De dicha vinculación constituye un ejemplo extraordinario El marino que perdió la Gracia del mar. La historia se desarrolla alrededor del triángulo formado por una joven viuda (Fusako), su hijo de trece años (Noboru) y un marino mercante (Tsukazaki) que entabla una relación amorosa con la viuda. El punto de vista del narrador va pasando de un personaje a otro, de modo que se nos permite acceder a lo más íntimo de sus respectivas psicologías. Este detalle resulta especialmente relevante en el caso de una sociedad como la japonesa, donde el autodominio y la contención a la hora de manifestar los propios sentimientos son la base de las relaciones personales. Así, en la novela, descubrimos cómo bajo una superficie casi anodina laten las pasiones más desgarradoras. En todos los personajes, de una u otra manera, habita una oscuridad que los aboca al desencuentro y la incomunicación, a una soledad para la que no parece haber salida.
Al muchacho lo vemos retratado en las primeras páginas en unos términos desconcertantes: «Noburu, a los trece años, estaba convencido de su genio y tenía la certeza de que la vida se reducía a unas cuantas señales y decisiones simples; de que la muerte sentaba ya sus raíces en el instante del nacimiento y que, en lo sucesivo, el hombre no podía sino procurar cuidado y riego a este germen; de que la reproducción era ficticia y, consecuentemente, la sociedad también lo era: padres y educadores, por el mero hecho de serlo, eran los responsables de un ominoso pecado».
Este precoz nihilismo, que comparte con el terrible grupo de adolescentes con el que se relaciona, experimentará una conmoción decisiva con la entrada en su vida del joven marino destinado a convertirse en el nuevo marido de su madre. El deslumbramiento inicial que sentirá por el personaje se irá tornando poco a poco en una decepción que le llevará finalmente a volcar sobre él, aunque de manera siempre encubierta, todo su desprecio. Así se irá creando una atmósfera enrarecida y morbosa, maravillosamente sugerida a través de fragmentos de enorme aliento lírico, en los que la posibilidad de un futuro de dicha se entrevera con la caída en un abismo de decepción y fatiga. «Iba a cumplir treinta y cuatro años en mayo –reflexiona ya avanzada la historia el personaje del marino-. Era tiempo de abandonar el sueño que de antiguo había alimentado. Tiempo de darse cuenta de que ninguna gloria especial y a su medida le esperaba. Tiempo de abrir los ojos».

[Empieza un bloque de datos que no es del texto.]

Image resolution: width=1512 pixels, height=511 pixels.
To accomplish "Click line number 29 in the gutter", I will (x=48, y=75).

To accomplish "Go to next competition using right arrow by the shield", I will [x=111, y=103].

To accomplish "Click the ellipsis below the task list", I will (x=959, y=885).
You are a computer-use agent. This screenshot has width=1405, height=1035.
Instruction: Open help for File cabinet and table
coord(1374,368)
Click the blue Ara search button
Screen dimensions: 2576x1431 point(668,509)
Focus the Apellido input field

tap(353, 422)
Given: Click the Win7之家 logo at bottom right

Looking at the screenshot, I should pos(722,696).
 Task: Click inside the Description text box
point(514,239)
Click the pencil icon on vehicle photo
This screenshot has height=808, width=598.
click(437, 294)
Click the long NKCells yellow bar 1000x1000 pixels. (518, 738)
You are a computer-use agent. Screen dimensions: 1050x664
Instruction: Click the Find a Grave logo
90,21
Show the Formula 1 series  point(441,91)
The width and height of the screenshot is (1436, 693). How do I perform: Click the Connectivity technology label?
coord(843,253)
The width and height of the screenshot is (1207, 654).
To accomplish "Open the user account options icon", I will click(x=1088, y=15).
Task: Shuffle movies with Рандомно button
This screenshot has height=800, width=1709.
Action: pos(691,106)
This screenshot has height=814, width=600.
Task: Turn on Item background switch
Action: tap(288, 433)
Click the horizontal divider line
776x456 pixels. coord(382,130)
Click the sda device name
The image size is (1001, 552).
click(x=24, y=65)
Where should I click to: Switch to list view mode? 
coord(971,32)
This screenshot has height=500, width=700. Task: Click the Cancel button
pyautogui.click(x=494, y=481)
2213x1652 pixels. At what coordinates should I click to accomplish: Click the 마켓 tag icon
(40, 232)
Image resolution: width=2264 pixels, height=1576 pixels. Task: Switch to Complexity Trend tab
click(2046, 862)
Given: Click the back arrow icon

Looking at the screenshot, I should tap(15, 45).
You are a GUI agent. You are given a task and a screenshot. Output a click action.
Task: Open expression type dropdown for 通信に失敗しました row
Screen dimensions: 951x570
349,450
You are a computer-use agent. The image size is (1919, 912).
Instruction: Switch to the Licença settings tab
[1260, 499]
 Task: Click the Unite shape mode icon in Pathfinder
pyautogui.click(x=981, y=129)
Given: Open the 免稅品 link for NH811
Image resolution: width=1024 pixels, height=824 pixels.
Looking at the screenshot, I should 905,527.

Cabe preguntarse si lo que propone Mishima en esta novela, aparecida en 1963, no será en último término una alegoría de un Japón sumido en una honda crisis de identidad, convaleciente por el trauma de la descomposición que supuso su abrupto ingreso en el vértigo de una era nueva. Esa lectura es desde luego posible, pero seguramente dejaría incompleto el alcance de una obra que transpira su propio microcosmos enfermo, su propio aire de ternura y ferocidad.